Pros of Selling to an Investor

 

  • Quick Sale – An investor can close much quicker than a traditional retail buyer. An investor will typically pay cash, so there is no waiting on a lender approval. This can cut the time to close down to as a little as a week.
  • No Repairs – Real estate investors will buy your house “as-is”. You won’t have to worry about making any repairs or landscaping the front of the house to increase its appeal. A retail buyer will be required to get a home inspection by their lender. Often times, a home inspection turn up repair items that will need to be completed prior to the closing. And these can often be costly repairs.
  • No Fees/ Holding Costs – They do not charge a fee or a real estate commission when buying your house.
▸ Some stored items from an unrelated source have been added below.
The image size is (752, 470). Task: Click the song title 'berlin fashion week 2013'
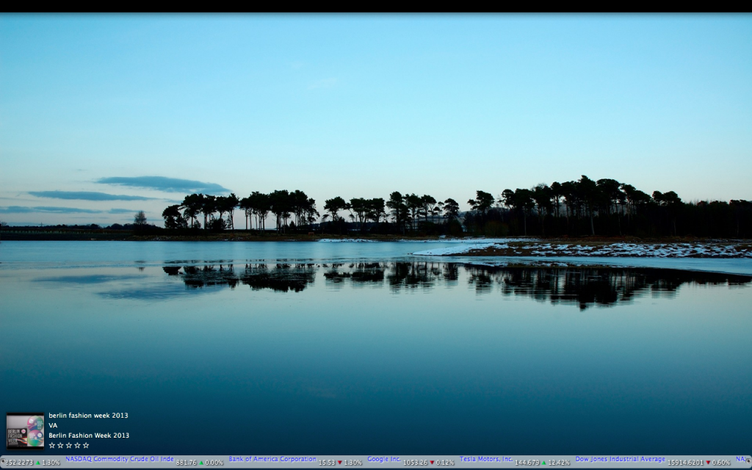click(88, 416)
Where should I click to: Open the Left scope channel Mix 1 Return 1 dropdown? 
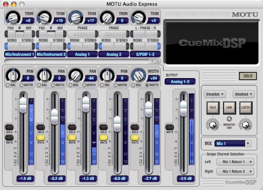235,162
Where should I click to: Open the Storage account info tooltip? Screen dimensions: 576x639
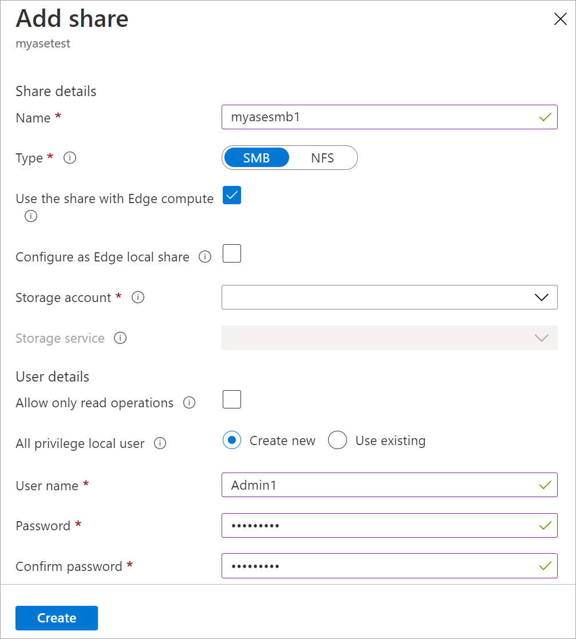coord(138,297)
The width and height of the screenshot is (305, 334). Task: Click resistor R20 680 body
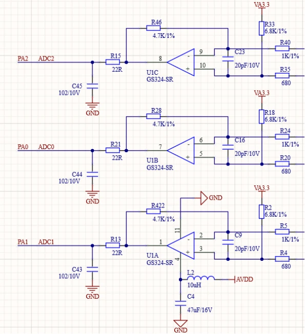(282, 164)
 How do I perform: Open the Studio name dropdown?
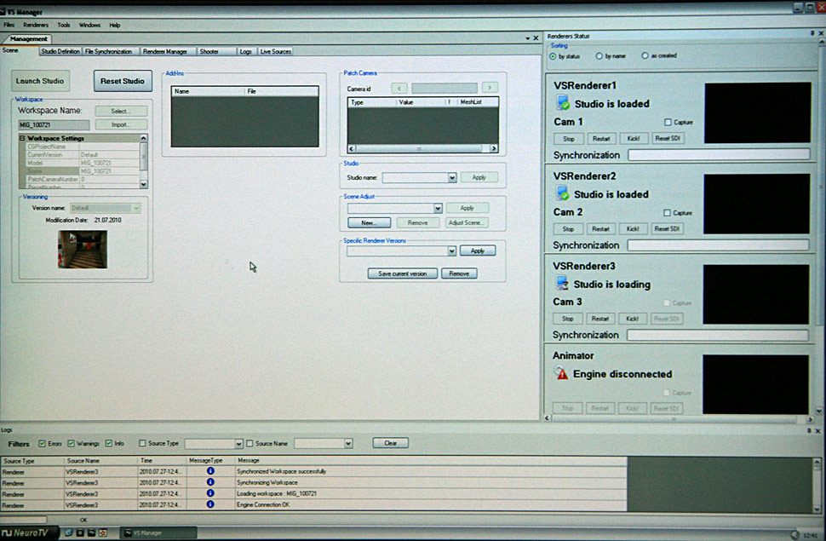(452, 178)
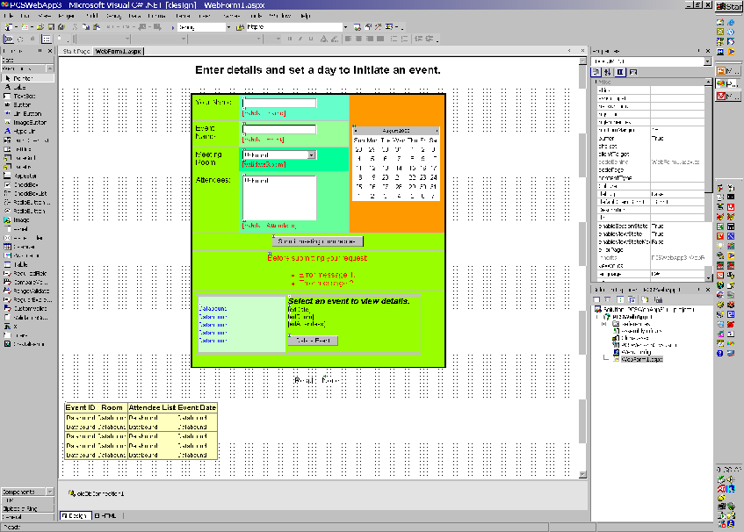744x532 pixels.
Task: Click the Save toolbar icon
Action: [x=51, y=27]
Also, and many sellers forget about this, there will be holding costs to consider whether you are selling the house yourself or through an agent. The average time to sell a home is 150 days right now. During that 5 month time period you will have to keep paying your mortgage and utilities, costs that you won’t have when you sell your house fast to a real estate investor.
  • Problem Solvers -Investors are often problem solvers. They face sellers in a variety of different situations and their experience helps resolve the situation to everyone’s benefit. Whether it is divorce, bankruptcy, foreclosure or even title issues, real estate investors often have the expertise to navigate a resolution to these issues quickly.
  • Flexible Options – While the typical investor purchase involves a cash offer, there are other options, depending on your situation. An investor can also purchase your home on terms. Those terms can be owner financing terms or a lease option purchase. In these two scenarios, an investor is able to make a higher offer on your house. This can be beneficial in this market with so many homeowners that have little or no equity in their houses.

 

Cons of Selling to a Real Estate Investor

 

  • Price – In most instances, unless you are willing to sell on terms, an investor will not pay full market value for your house. Investors have their own costs to deal with and these are factored into the price that they will offer. They know the “strength” of an all cash offer and the fact that they are buying your house “as-is” with no inspections.
  • No License Needed – A real estate investor does not need a license to operate. This opens the door to scam artists. Some investors will operate out of an entity and some will operate as individuals. One way to avoid being scammed is to do your due diligence. Research the investor online. In addition, make sure any closings take place through a real estate attorney. You have the option of using their closing attorney or choosing your own. Either way, this will add a measure of protection to your transaction.